You're Paying 40% More For TV Than You Were 5 Years Ago (businessinsider.com)
According to data from Leichtman Research's annual study, pay TV subscriptions keep going up and up. So much so that in the last five years, they have gone up by 40 percent. In 2011, subscribers were paying an average of $73.63 for cable or satellite, but now that average stands at roughly $103. From a BusinessInsider report: And it's not helping subscriber growth. "About 82% of households that use a TV currently subscribe to a pay-TV service," Bruce Leichtman said in a statement. "This is down from where it was five years ago, and similar to the penetration level eleven years ago." The pay-TV industry lost 800,000 last quarter subscribers last quarter, according to the research firm SNL Kagan. Putting that on a personal level, NBCUniversal CEO Steve Burke recently said his own kids don't even pay for TV. Burke has five "millennial" children, ages 19 to 28, and exactly "none" subscribe to cable or satellite, he said at a conference last week.
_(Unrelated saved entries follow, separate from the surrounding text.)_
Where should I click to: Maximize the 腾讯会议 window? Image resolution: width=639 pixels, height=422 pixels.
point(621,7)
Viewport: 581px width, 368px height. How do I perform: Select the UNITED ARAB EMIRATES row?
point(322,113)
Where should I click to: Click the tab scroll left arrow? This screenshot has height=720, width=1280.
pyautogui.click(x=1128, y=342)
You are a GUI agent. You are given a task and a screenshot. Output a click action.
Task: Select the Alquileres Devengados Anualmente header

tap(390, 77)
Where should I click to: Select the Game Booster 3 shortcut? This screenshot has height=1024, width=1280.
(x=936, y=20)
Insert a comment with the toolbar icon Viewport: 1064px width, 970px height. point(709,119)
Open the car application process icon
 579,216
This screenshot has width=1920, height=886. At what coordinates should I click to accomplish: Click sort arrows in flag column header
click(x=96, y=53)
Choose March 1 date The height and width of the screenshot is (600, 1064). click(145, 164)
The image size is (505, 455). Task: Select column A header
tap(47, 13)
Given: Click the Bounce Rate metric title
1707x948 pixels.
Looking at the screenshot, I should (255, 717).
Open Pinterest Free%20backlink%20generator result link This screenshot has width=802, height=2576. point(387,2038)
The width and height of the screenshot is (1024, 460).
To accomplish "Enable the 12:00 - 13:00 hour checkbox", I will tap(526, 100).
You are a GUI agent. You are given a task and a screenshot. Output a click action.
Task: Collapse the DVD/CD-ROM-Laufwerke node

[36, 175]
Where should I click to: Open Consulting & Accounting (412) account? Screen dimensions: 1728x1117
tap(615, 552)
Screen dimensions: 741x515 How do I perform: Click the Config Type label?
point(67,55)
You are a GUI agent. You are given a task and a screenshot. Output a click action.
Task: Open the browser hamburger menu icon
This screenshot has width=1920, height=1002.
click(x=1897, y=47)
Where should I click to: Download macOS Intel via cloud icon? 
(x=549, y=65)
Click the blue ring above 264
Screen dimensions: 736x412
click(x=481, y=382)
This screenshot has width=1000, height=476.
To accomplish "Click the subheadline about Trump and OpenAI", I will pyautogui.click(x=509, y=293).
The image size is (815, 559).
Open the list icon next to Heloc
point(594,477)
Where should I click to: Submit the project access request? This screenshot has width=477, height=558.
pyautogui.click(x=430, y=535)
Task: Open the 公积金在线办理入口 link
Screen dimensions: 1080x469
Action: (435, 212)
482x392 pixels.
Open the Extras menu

I've been paying Comcast roughly the same amount of money per month since 2007. Since then, my Internet speeds have gone from 8Mbps to 125Mbps, and I have a whole slew of HD channels I didn't used to get a decade ago. And never mind that I moved to Comcast to consolidate what, before, was phone and DSL from the telco and TV from satellite, and I was paying a lot more for less back in those days.
Oh, and if you take inflation into account, let's just say I'm paying a lot less than I ever have for my TV service. Stupid study is stupid.